In the first call (trace #1), the request to fetch the trace returned with a response body, and two subsequent requests were made to update the Postgres and Elasticsearch databases. In the second call (trace #2), the response body returned empty, meaning no trace was found for the combination of organization and trace ID, so no updates were made to the databases.
Without a product like Helios, I would have had to invest a lot of time to understand what changed between 10:04 and 10:09. With Helios, I can look at these two visualizations and piece together in seconds what happened, make the appropriate fix in my code, and even generate a test for this scenario to ensure the problem doesn’t happen again. All in all, from when I started troubleshooting to when I went back into the code, fixed the bug, and released the fix – it was a matter of minutes.
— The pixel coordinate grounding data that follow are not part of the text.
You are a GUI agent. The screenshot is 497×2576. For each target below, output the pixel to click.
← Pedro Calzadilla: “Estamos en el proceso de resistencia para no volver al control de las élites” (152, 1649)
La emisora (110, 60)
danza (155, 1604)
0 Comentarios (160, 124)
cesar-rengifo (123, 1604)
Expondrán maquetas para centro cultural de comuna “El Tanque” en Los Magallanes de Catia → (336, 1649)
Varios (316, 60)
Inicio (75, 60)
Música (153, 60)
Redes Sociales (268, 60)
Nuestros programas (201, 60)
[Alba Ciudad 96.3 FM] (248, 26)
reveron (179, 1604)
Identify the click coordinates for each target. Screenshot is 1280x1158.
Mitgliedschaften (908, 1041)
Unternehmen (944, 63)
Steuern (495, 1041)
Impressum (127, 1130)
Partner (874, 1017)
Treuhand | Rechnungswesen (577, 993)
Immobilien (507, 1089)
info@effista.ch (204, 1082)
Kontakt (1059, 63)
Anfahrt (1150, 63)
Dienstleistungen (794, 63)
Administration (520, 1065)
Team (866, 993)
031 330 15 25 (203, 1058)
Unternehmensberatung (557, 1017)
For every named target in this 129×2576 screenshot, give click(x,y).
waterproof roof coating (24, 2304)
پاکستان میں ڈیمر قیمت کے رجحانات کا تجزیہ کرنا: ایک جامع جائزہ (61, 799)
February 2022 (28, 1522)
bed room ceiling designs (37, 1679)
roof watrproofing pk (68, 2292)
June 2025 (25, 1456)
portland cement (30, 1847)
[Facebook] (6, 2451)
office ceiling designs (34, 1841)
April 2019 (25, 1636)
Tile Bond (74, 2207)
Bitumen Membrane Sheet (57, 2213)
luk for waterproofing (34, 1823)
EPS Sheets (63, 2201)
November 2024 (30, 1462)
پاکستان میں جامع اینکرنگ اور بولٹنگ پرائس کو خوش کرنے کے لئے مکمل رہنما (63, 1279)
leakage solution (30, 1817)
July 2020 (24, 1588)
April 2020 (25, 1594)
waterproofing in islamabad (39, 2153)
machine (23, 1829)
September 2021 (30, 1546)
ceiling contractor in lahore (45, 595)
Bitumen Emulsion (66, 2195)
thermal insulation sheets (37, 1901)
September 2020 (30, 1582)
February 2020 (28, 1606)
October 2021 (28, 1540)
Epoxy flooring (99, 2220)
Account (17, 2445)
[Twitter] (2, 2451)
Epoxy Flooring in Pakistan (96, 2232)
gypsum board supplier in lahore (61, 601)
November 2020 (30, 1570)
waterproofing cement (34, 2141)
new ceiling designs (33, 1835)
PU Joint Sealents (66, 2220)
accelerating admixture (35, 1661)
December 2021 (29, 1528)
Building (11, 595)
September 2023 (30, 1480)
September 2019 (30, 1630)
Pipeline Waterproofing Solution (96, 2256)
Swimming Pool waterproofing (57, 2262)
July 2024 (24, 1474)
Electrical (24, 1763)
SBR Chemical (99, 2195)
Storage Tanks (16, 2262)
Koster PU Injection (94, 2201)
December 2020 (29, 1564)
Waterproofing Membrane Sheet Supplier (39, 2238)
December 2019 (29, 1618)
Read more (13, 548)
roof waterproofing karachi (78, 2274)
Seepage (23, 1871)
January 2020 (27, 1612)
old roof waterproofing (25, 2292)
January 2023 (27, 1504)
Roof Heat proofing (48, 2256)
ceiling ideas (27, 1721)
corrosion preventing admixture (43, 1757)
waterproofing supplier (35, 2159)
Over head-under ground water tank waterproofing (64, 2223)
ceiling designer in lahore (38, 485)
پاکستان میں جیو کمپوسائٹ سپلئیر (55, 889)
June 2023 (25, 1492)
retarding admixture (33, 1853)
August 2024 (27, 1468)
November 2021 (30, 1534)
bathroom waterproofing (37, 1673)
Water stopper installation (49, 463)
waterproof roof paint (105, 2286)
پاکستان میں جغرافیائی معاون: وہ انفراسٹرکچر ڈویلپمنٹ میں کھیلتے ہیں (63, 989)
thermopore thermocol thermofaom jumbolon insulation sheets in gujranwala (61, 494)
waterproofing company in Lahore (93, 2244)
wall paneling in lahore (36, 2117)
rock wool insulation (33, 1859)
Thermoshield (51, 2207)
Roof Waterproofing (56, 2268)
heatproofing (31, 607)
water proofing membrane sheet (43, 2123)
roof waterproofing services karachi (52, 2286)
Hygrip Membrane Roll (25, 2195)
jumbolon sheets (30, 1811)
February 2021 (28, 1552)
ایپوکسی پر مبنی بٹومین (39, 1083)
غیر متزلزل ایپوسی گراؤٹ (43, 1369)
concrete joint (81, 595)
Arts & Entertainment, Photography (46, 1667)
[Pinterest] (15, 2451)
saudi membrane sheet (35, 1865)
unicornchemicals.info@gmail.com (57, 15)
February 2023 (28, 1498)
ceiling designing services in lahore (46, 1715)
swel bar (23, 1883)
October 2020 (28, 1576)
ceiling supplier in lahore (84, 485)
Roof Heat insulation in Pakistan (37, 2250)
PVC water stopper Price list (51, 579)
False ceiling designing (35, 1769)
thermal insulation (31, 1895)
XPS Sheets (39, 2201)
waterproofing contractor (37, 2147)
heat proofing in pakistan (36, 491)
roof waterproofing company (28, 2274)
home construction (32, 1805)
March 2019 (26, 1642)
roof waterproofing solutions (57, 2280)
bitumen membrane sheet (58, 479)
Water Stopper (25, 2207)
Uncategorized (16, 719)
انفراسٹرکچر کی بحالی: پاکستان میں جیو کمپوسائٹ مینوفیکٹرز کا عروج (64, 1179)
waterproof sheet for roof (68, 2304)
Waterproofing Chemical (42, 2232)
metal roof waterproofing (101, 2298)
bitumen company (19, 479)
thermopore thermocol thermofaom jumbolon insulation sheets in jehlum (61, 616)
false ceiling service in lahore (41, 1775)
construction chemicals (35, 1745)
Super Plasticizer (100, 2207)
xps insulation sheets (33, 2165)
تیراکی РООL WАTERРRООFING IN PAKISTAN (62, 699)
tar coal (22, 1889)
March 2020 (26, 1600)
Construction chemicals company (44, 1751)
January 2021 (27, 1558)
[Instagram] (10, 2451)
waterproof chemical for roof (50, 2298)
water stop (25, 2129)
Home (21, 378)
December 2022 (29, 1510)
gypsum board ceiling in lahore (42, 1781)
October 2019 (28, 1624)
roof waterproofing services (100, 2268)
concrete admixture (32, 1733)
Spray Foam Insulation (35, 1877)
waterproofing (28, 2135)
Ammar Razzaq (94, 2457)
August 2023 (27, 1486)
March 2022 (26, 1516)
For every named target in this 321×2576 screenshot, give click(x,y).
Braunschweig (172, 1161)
How I made sure it won’t happen again
As mentioned above, Helios provides the ability to create E2E tests from specific flows in your system. The tests can be modified and parameterized to run on every environment – whether it’s a local environment, staging, or even in production. In this case, I took the first call (trace #1) which was successful and created a test out of it. The test consists of various validations, one of which ensures that the two final requests (which update the Postgres and Elasticsearch databases) actually happen. If we were to run the test on the second call (trace #2) it would fail.
No code is immune to bugs, not the least in production. If you have a tool like Helios in place, that helps you discover issues faster and more efficiently, you can save time and costs in delivering quality features to your users. Perhaps more importantly, you can build tests from your flows to make sure issues don’t repeat themselves.